──────── DATA IN THIS EXERCISE ────────

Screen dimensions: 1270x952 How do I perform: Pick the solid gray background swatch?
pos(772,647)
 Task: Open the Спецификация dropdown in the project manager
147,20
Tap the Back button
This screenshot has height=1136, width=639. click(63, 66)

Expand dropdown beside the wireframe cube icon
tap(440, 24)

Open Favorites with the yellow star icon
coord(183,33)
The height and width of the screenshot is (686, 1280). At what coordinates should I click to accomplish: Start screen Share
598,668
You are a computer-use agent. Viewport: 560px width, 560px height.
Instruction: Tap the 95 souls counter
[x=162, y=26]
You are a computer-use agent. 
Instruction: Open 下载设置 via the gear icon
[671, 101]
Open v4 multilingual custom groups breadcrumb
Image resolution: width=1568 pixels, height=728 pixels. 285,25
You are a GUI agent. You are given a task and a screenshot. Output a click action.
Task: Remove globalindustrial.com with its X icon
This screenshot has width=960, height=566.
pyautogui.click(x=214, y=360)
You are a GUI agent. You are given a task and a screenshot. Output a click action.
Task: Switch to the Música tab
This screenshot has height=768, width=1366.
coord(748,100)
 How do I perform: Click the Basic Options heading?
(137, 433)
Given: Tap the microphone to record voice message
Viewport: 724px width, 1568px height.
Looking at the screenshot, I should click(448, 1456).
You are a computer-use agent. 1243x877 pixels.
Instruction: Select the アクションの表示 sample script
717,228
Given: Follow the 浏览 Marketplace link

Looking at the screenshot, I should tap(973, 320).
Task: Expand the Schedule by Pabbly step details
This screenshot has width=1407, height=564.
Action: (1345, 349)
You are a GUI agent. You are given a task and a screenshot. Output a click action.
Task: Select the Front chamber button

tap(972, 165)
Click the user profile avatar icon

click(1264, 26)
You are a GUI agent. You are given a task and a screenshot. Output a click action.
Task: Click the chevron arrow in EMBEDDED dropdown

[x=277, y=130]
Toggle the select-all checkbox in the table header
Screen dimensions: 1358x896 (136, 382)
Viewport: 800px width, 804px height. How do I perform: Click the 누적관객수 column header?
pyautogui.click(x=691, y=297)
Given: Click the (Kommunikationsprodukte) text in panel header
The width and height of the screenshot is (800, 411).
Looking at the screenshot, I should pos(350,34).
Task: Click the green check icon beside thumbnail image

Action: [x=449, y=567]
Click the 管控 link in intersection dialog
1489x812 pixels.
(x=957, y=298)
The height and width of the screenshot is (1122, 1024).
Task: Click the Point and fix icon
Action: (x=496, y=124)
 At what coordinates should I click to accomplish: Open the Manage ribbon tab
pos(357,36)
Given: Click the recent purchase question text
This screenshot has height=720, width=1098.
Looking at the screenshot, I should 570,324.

────────

_TASK DESCRIPTION_. What are the lines above that hold the string "computer"? Copy them.

_EXERCISE ANSWER_.
You are a computer-use agent. Viewport: 560px width, 560px height.
You are a computer-use agent. 
You are a computer-use agent. 1243x877 pixels.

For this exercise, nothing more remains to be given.